WRITTEN REQUEST 1 =
Sum up the notes on representing graphs and connectivity in three sentences.
WRITTEN REQUEST 2 =
Return the part of the notes on representing graphs and connectivity word for word, beginning at the words "Graph Isomorphism(图同构)" and stopping after "E_1 \leftrightarrow (f(a),f(b)\in E_2))$.".

>> begin PASSAGE PROVIDED

Representing Graph And Connectivity

Representing-Graph-and-Connectivity

Representing Graphs

Adjacency matrix

  • Mostly used for the graph with many edges (dense graph);

Adjacency table (list)

  • Mostly used for the graph with few edges (sparse graph).

Representing-Graph

Graph Isomorphism(图同构)

The simple graphs $G_1=(V_1,E_1)$ and $G_2=(V_2,E_2)$ are isomorphic if

  • There is a bijection (1-1, onto) $f: V_1->v_2$ such that:
  • $\forall a, b\in V_1 ((a,b)\in E_1 \leftrightarrow (f(a),f(b)\in E_2))$.
  • Graphic invariants are the things that isomorphic graphs must have in common
    • the same number of vertices,
    • the same number of edges,
    • the degrees of corresponding vertices are the same,
    • same graph type,
    • same number, and types, of sub-graphs.

Graph Connectivity

Path

A path of length n from vertex u to vertex v is a sequence of n edges $e_1, e_2, …, e_n$ such that $e_1$, starts at u and $e_n$ ends at v.

Circuit

A circuit is a path that begins and ends at the same vertex in graph.

>> end PASSAGE PROVIDED
>> begin DATA SECTION

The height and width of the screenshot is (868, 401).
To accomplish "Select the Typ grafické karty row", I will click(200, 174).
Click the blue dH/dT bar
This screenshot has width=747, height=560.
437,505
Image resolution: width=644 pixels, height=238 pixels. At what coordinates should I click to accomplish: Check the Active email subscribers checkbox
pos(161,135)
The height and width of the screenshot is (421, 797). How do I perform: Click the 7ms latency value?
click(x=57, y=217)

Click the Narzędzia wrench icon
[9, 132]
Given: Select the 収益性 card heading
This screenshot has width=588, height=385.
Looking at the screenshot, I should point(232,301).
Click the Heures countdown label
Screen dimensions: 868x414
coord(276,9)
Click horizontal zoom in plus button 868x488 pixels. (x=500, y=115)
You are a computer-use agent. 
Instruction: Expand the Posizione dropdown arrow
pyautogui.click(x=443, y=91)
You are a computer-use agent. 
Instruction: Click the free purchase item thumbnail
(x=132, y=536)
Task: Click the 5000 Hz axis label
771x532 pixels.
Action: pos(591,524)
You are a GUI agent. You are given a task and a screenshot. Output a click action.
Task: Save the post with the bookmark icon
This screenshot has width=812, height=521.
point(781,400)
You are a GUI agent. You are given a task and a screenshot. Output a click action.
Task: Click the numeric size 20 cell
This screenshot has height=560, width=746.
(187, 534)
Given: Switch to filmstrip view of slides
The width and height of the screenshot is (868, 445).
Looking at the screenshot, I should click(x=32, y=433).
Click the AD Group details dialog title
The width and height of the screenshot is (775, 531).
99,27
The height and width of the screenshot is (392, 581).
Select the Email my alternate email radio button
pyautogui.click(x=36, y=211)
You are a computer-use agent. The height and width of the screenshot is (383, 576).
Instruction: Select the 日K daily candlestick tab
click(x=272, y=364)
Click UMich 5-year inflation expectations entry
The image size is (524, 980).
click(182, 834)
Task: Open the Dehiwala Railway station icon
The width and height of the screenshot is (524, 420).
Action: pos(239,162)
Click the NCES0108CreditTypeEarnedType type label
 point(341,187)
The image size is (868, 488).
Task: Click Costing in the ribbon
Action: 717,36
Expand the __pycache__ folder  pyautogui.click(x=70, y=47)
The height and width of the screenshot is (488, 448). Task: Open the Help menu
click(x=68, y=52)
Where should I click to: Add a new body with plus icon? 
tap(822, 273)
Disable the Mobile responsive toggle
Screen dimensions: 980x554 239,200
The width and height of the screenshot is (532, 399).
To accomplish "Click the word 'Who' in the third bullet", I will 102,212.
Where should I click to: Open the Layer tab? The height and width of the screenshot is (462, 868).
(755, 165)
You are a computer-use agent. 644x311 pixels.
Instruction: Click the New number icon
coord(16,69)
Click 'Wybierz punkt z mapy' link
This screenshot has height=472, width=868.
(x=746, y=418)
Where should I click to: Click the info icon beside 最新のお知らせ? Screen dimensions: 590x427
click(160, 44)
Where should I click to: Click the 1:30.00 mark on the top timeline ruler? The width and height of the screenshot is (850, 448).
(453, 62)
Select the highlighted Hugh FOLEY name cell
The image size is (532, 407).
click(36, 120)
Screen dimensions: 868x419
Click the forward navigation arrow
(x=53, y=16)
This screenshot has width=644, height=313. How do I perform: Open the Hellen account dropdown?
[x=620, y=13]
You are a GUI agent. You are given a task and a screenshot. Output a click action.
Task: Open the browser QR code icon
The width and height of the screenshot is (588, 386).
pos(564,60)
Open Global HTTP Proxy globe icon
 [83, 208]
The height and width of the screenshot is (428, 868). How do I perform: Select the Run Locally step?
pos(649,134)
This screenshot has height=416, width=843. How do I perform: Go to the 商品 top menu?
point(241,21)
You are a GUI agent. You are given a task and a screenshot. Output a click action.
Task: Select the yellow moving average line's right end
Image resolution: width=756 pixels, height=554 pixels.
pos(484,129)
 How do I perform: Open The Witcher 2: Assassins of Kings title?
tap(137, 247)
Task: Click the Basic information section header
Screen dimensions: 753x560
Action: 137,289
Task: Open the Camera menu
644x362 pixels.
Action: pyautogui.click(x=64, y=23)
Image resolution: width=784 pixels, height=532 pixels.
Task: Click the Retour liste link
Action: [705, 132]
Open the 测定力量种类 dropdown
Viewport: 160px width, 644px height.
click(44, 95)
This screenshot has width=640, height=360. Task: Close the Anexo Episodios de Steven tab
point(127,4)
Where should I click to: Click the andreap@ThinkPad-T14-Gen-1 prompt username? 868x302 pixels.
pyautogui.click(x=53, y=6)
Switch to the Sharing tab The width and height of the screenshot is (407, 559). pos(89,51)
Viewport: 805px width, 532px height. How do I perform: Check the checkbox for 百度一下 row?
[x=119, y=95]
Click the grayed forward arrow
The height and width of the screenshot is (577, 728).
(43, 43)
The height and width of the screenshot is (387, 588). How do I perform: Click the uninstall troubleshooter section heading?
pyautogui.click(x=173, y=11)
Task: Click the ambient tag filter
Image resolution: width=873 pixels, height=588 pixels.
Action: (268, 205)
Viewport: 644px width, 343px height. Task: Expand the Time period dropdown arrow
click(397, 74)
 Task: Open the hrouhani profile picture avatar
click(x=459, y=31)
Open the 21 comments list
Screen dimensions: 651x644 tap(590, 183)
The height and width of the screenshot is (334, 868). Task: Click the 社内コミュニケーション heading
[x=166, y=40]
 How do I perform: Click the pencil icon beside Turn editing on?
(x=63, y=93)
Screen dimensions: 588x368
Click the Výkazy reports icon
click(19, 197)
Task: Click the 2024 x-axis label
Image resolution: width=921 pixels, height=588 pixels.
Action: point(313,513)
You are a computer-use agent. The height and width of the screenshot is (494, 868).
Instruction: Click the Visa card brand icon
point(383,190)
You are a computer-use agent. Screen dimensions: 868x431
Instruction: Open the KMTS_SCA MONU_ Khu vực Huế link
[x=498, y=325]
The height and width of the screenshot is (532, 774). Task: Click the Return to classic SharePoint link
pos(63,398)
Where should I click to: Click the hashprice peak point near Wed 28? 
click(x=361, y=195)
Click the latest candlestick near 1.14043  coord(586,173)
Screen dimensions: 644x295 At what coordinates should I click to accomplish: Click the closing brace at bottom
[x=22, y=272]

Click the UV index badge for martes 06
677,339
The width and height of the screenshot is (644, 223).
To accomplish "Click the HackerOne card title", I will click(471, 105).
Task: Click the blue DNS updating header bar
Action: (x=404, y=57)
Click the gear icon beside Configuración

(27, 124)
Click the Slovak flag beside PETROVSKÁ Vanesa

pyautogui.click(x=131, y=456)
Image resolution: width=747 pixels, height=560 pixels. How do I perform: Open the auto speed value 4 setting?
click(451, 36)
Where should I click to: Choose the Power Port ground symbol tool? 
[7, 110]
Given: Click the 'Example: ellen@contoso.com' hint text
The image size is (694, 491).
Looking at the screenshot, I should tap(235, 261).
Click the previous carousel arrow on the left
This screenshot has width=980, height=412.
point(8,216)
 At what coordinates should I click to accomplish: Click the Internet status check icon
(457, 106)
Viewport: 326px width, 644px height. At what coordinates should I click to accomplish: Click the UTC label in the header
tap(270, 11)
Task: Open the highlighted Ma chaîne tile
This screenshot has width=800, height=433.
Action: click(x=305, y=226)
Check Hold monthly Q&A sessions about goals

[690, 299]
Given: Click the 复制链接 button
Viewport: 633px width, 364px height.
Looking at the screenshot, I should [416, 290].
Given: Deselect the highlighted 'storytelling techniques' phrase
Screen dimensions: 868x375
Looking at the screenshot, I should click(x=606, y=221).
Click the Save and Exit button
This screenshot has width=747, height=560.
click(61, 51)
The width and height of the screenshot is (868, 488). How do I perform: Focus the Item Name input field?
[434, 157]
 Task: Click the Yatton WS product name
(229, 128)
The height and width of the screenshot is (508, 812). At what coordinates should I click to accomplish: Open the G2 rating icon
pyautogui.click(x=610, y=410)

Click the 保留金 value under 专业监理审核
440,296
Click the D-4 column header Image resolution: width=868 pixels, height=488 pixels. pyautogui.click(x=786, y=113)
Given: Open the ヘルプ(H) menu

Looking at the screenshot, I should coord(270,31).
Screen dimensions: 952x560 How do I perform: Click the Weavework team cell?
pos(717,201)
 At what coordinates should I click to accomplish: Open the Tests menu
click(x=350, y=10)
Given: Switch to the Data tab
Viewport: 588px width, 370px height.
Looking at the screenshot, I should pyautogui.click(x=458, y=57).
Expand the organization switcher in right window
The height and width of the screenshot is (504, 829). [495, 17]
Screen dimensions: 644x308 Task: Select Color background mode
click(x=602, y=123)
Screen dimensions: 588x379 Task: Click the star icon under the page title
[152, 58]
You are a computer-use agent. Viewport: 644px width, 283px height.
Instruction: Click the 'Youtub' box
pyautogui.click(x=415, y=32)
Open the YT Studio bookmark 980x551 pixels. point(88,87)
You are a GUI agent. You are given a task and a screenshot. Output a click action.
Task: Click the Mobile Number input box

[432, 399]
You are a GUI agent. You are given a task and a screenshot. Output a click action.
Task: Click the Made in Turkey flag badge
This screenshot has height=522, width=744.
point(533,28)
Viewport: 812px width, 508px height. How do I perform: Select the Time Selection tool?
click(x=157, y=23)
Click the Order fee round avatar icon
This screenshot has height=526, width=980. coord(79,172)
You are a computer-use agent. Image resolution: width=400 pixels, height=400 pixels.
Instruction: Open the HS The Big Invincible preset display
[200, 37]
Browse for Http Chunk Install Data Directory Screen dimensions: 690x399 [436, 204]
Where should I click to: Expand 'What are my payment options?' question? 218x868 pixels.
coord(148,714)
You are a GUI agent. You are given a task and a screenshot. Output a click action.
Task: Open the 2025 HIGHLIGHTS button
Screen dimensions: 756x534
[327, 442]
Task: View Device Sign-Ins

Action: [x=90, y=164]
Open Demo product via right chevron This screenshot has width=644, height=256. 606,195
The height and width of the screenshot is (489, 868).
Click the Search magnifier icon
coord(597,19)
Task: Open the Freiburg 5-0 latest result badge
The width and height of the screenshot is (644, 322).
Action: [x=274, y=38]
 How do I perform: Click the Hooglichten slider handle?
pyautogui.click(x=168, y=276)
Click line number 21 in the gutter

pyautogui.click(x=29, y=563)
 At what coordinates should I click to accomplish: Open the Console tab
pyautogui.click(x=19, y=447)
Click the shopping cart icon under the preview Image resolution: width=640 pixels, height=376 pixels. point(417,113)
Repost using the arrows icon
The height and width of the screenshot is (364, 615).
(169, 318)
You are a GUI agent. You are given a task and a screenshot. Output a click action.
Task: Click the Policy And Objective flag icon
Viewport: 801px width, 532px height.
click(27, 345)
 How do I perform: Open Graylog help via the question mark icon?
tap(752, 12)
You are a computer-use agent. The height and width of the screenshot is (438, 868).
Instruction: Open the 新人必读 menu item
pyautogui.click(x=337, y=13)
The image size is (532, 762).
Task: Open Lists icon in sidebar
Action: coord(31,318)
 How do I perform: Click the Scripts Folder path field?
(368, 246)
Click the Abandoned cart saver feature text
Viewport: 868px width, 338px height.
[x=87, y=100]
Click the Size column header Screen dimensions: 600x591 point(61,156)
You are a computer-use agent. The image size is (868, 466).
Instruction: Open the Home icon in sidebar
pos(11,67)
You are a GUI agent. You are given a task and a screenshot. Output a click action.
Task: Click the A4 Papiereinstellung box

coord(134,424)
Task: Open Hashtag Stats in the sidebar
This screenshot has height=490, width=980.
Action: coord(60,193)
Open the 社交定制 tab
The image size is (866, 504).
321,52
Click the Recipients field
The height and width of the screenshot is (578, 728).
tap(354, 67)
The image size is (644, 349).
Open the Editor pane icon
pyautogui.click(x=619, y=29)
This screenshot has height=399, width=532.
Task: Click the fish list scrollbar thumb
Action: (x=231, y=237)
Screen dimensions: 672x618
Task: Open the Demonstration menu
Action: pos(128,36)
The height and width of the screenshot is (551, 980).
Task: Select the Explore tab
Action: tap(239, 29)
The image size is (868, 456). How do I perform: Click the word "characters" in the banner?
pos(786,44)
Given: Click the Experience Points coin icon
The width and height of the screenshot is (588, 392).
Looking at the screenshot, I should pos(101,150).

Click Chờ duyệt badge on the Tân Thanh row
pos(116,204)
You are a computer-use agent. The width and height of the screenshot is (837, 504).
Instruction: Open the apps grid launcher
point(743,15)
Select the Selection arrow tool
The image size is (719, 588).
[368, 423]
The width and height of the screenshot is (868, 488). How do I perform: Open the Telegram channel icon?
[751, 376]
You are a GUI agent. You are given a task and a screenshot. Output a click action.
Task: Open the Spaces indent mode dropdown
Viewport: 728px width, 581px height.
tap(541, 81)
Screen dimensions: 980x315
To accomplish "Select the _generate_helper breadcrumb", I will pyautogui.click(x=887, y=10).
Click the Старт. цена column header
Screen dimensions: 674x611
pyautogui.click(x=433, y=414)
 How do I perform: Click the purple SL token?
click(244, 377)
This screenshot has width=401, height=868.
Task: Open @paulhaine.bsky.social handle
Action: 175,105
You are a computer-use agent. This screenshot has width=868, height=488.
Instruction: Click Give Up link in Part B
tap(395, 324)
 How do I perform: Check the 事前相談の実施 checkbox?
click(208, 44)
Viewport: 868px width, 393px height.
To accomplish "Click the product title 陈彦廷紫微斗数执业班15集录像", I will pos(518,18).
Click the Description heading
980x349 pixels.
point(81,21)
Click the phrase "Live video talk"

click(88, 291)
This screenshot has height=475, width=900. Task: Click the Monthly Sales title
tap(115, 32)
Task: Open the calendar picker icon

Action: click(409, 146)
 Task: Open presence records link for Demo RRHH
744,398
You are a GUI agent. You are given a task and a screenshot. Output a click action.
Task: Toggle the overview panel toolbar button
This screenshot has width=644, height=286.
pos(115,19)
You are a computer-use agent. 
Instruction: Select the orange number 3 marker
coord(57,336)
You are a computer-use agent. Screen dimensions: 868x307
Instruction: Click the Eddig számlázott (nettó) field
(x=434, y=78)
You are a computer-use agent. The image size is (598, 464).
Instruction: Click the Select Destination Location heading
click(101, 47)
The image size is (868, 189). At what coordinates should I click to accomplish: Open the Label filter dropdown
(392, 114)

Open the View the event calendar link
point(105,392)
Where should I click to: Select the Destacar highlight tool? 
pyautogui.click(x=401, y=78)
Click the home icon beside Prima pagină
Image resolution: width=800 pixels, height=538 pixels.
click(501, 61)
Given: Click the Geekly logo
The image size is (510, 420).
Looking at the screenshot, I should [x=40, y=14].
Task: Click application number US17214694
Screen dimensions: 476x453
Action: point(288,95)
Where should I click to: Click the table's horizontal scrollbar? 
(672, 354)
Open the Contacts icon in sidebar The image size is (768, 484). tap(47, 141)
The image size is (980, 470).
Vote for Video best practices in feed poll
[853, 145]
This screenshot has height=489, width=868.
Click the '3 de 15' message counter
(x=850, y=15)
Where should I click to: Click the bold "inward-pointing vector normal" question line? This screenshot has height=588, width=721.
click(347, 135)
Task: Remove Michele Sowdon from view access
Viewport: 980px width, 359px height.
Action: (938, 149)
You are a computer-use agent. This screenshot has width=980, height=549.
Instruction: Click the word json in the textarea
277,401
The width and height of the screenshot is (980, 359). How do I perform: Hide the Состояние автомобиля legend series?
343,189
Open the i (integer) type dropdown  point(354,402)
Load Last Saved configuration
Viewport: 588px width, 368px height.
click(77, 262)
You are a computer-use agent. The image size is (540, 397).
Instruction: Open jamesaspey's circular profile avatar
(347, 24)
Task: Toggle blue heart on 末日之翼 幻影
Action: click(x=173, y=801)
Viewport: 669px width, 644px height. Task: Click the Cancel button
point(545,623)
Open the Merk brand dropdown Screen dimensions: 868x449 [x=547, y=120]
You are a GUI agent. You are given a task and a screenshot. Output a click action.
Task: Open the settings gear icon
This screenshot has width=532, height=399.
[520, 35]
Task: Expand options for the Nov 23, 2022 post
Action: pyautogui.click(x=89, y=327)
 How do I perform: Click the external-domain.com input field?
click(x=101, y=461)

>> end DATA SECTION

WRITTEN SOLUTION 1 =
An adjacency matrix is mostly used for dense graphs with many edges, and an adjacency list is mostly used for sparse graphs with few edges. Two simple graphs are isomorphic if there is a one-to-one, onto mapping between their vertex sets that keeps edges as edges, and such graphs must share invariants like the same number of vertices and edges and the same degrees for corresponding vertices. A path of length n from u to v is a sequence of n edges starting at u and ending at v, and a circuit is a path that begins and ends at the same vertex.

WRITTEN SOLUTION 2 =
Graph Isomorphism(图同构)

The simple graphs $G_1=(V_1,E_1)$ and $G_2=(V_2,E_2)$ are isomorphic if

  • There is a bijection (1-1, onto) $f: V_1->v_2$ such that:
  • $\forall a, b\in V_1 ((a,b)\in E_1 \leftrightarrow (f(a),f(b)\in E_2))$.